British comedy writer, voice artist and producer

Sharat Sardana (20 August 1968 - 27 January 2009) was a British comedy writer, voice artist and producer who worked on TV series including Goodness Gracious Me and The Kumars at No. 42, which won 2 International Emmys.

==Biography ==
The son of first-generation Indian immigrants, he met his future writing partner, Richard Pinto, while attending Forest School, Walthamstow. He graduated in English from Queen Mary and Westfield, University of London (now Queen Mary, University of London), and joined a BBC script editing scheme. He and Richard Pinto became part of the team behind Goodness Gracious Me, first on radio starting in 1996 and on TV from 1998 to 2001. They went on to work as writers for Small Potatoes (1999-2001) and The Kumars at No. 42 (2001–2006).
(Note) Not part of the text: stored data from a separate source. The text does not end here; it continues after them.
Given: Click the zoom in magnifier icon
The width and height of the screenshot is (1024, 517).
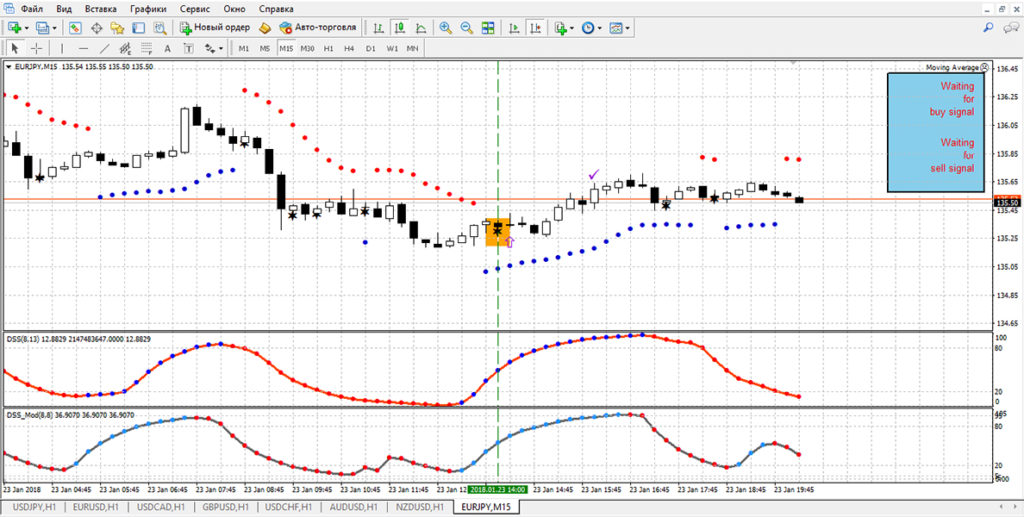Looking at the screenshot, I should (445, 28).
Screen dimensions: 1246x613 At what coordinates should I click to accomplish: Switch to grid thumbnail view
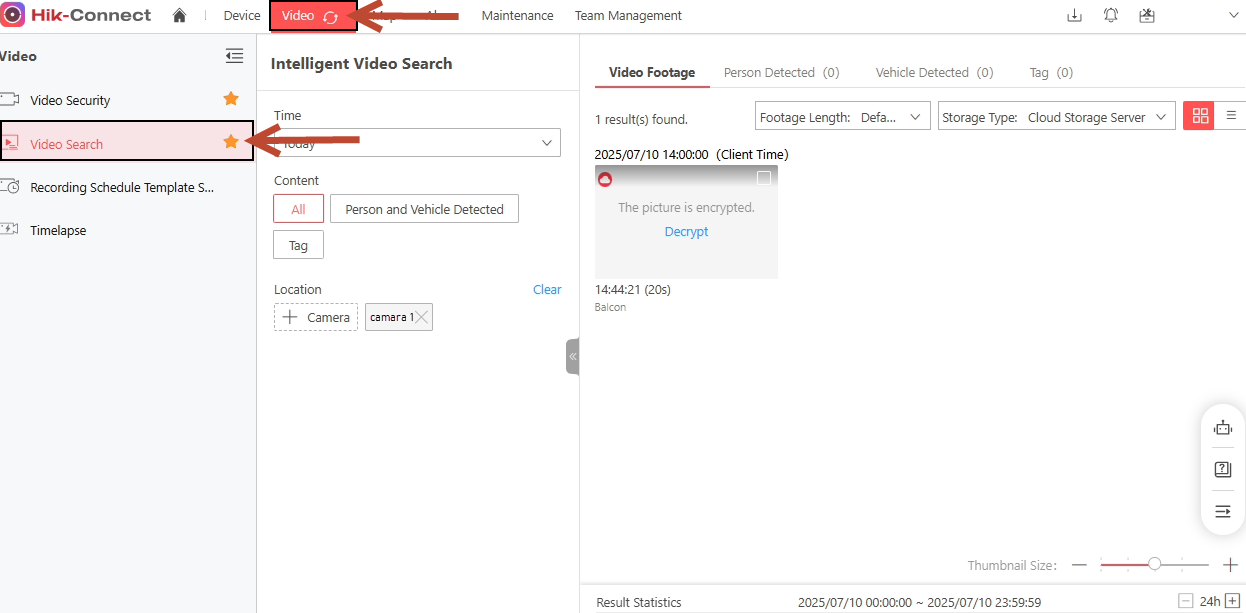pyautogui.click(x=1201, y=116)
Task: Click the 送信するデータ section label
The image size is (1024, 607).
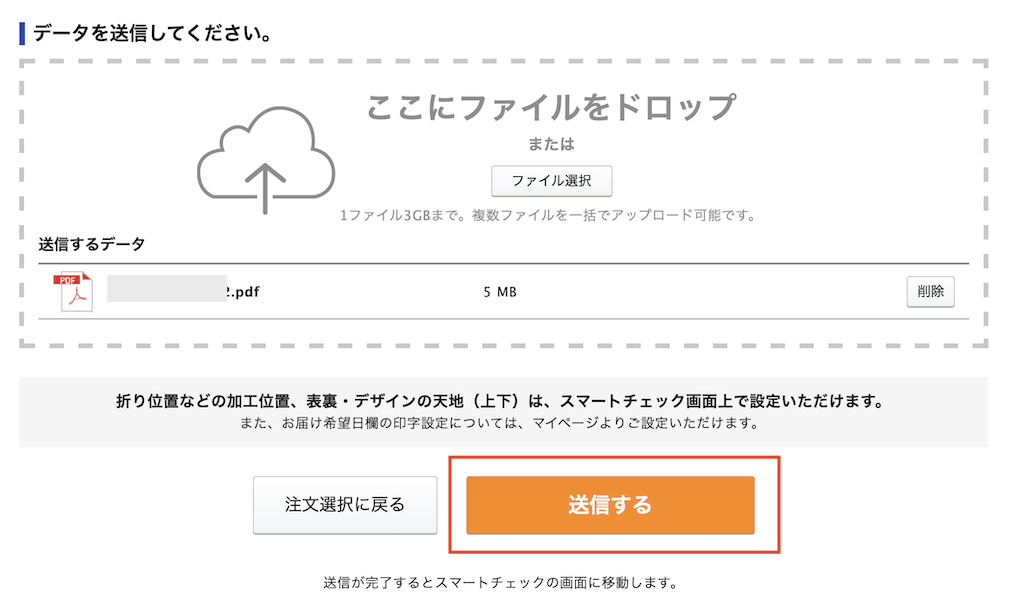Action: (x=91, y=244)
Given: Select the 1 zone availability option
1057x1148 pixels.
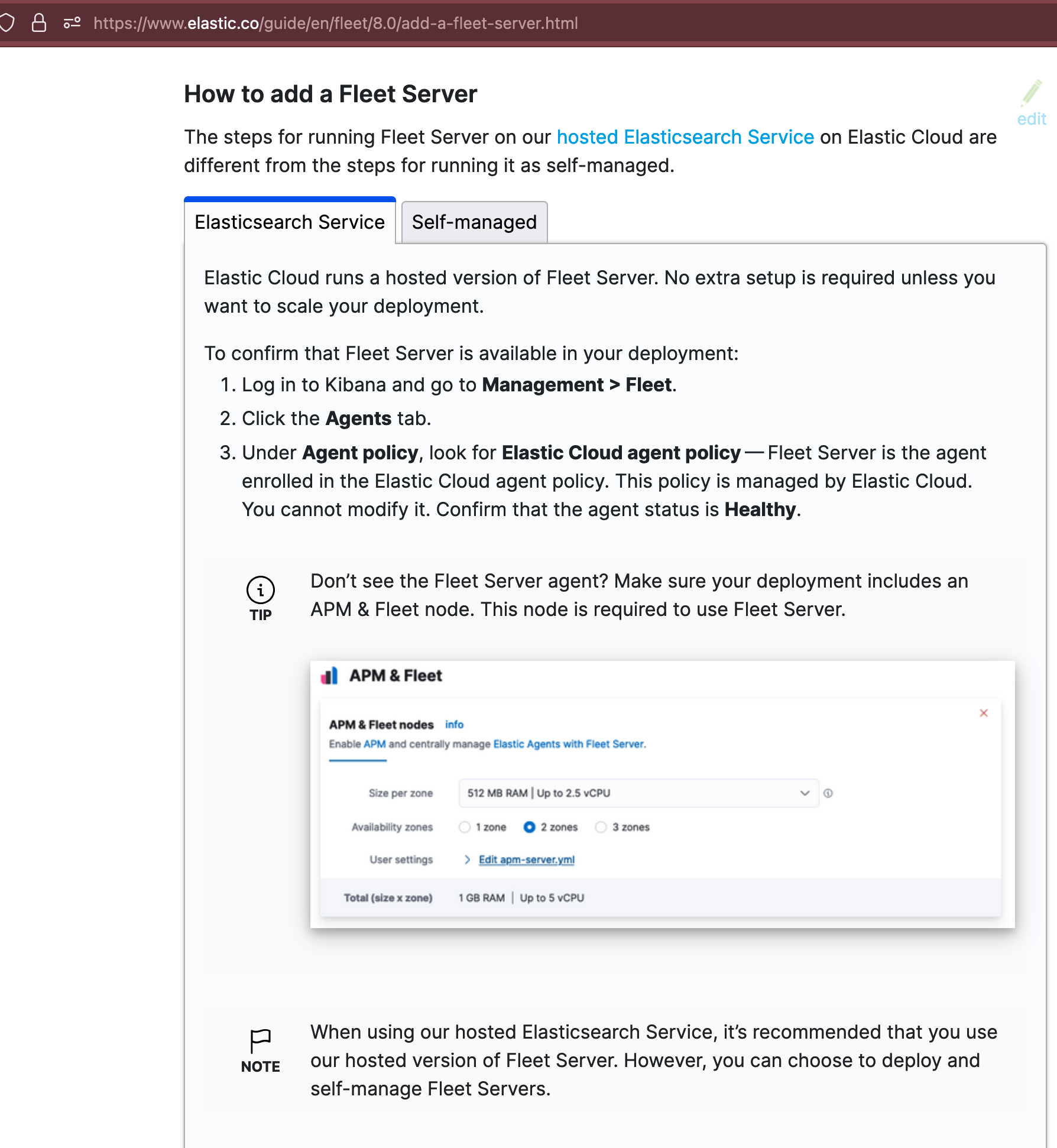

Sardana was the writer of the BAFTA-nominated short film, Inferno (2001), starring Sanjeev Bhaskar. It won the Best Short Film prize at the 2002 London Sci-Fi Festival. Sardana was also a co-writer of Chopratown (2005) for the BBC, again starring regular collaborator Bhaskar.

Sardana died in 2009 aged 40, in London, from an apparent streptococcus infection.